[Challenges]
- a) Print the passage from the text on facial emotion recognition that runs between "The human brain" and "our brains do.", inclusive.
- b) Carry on the text on facial emotion recognition from where it stops.

Facial Emotion Recognition
Facial Emotion Recognition
Facial Emotion Recognition
INTRODUCTION
Facial emotion recognition is the process of detecting human emotions from facial expressions.
The human brain recognizes emotions automatically, and software has now been developed that can
recognize emotions as well. This technology is becoming more accurate all the time, and will
eventually be able to read emotions as well as our brains do.
Emotion detection recognition (EDR) is a method used for detection and recognition
of human emotions with the incorporation of technological capabilities, such as facial
recognition, speech and voice recognition, biosensing, machine learning, and pattern
recognition.
AI can detect emotions by learning what each facial expression means and applying that knowledge
to the new information presented to it. Emotional artificial intelligence, or emotion AI, is a
technology that is capable of reading, imitating, interpreting, and responding to human facial
expressions and emotions.

[Recorded data]

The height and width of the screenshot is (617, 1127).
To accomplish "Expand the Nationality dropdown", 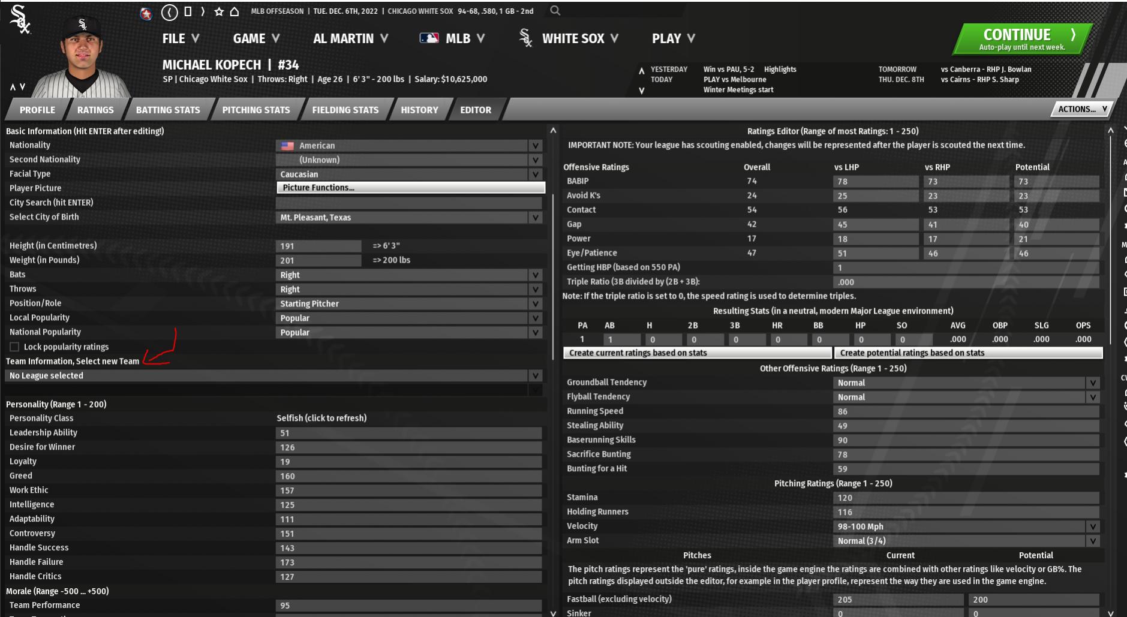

[Answers to the exercises]
- a)
The human brain recognizes emotions automatically, and software has now been developed that can
recognize emotions as well. This technology is becoming more accurate all the time, and will
eventually be able to read emotions as well as our brains do.

- b)
Emotions govern our daily lives; they are a big part of the human experience and inevitably they
affect our decision making. We tend to repeat actions that make us feel happy but we avoid those
that make us angry or sad.
Information spreads quickly via the Internet — a big part of it as text — and as we know, emotions
tend to intensify if left undealt with.
Thanks to natural language processing, this subjective information can be extracted from written
sources such as reviews, recommendations, publications on social media, transcribed conversations,
etc. allowing us to understand the emotions expressed by the author of the text and therefore act
accordingly.
OBJECTIVE:
The objective of emotion recognition is identifying emotions of a human. The emotion
can be captured either from face or from verbal communication. In this work we focus on
identifying human emotion from facial expressions.
Extracting and understanding of emotion has a high importance of the interaction between
human and machine communication.
GOALS:
Technically, the project’s goal consists on training a deep neural network with labeled
images of static facial emotions. Later, this network could be used as part of a software to
detect emotions in real time. Using this piece of software will allow robots to capture their
interlocutor’s inner state (at some extent). This capability can be used by machines to
improve their interaction with humans by providing more adequate responses.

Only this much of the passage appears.